Friday, December 12, 2014

Home Stretch

Demo

Since my employer has an interest in Sensu and I have been doing my work within their network I had the opportunity to explain what I have worked on so far, how the environment is configured, and had a discussion on next steps and future planning. This project is one that will definitely continue after my course has completed next week, and has been a valuable learning experience. Here is a summary of what was covered in the demo:

What is Sensu: Sensu is a system monitoring solution designed for the cloud. Sensu is easily scaled and provides a simple web ui to visually 'connect the dots' with what is going on within the monitoring environments. One big advantage is, since it was designed for the cloud, clients automatically can check themselves in and add them to you monitoring. The Sensu project has come a long way and compared to other monitoring solutions like Nagios, does things better, but may be lacking in a few aspects. (This may just be to lack of knowledge on my part, or I may need to explore additional docs for what Sensu is capable of).

How is Sensu set up: The Sensu environment I have set up is an 8 machine environment that includes: 3 Sensu servers (which also run Sensu API and Uchiwa dashboard), 2 RabittMQ servers, and 3 Redis.
Currently Sensu is setup in a centralized fashion with directly connected clients. What this means is that the clients run checks locally (standalone checks) and publish results up to RMQ and are then picked up by Sensu which handles notification routing. The check data is also stored in Redis and the dashboard (Uchiwa) is updated through the Sensu API. Setting up Sensu in this fashion prevents arbitrary and potentially malicious checks to be run due to a system breach., and it also decreases infrastructure complexity.

High Availabiliy: High availability is achieved by:
  • Sensu: master election is internal within Sensu with no additional configuration needed by the user. This is achieved by Sensu-servers being aware of each other through checking connections to RabbitMQ and Redis. Master election and failover is relatively seamless in the eyes of the user.
  • RabbitMQ: RabbitMQ provides for cluster failover built in and Sensu does support this feature; but unfortunately the Sensu Puppet module does not support this feature and a fairly significant rework is needed in order to get this to function properly. In order to work around this pitfall load balancing the 2 RabbitMQ instances will provide HA.

* [Prompt]:
Resume the blog post about the Sensu monitoring setup, continuing on from its final sentence.

* [Collected data]:
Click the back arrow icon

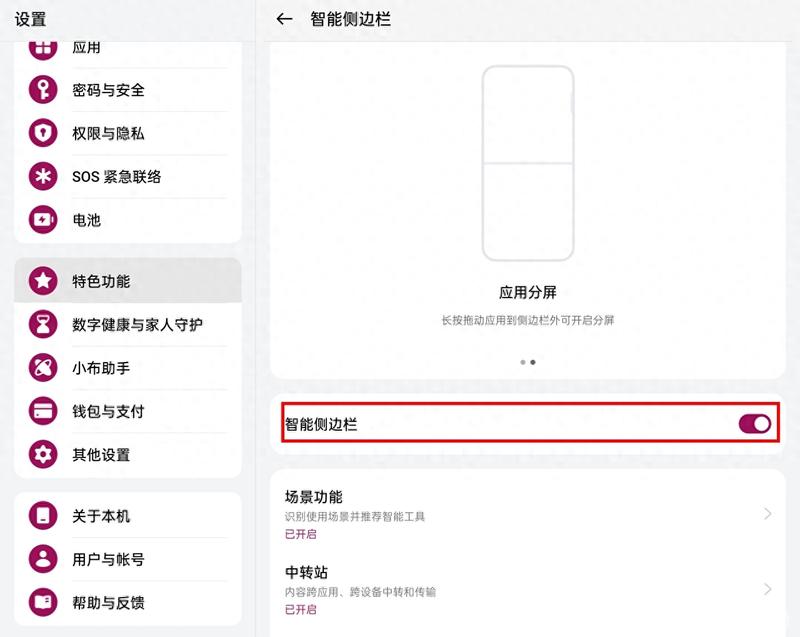pyautogui.click(x=284, y=19)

* [The output]:
  • Redis: In order to achieve a clustering like end goal, we are using Sentinel to provide master election and failover. Sentinel is built in to newer version of Redis and operates on a quorum election to choose a master in the event of a master failure. 
  • NOTE: these three components will all be load balanced eventually to provide for additional protection during machine or service failure.
The Dashboard- Uchiwa: Basically I went over all the tabs that resides within Uchiwa and different features provided by the service.  Some noteworthy features are:
  • Overall Look/Feel: The look and feel of Uchiwa is very slick, modern, and simple. It provides useful information while taking a minimalist approach. 
Going from a Nagios UI

To Uchiwa's

  • Stashes: Stashes are used to schedule downtime, and can be used to silence a check or a machine from alert notification. While a check/machine is silenced (stashed) the event data will still show, but all alert handling is turned off to reduce noise during things such as maintenance.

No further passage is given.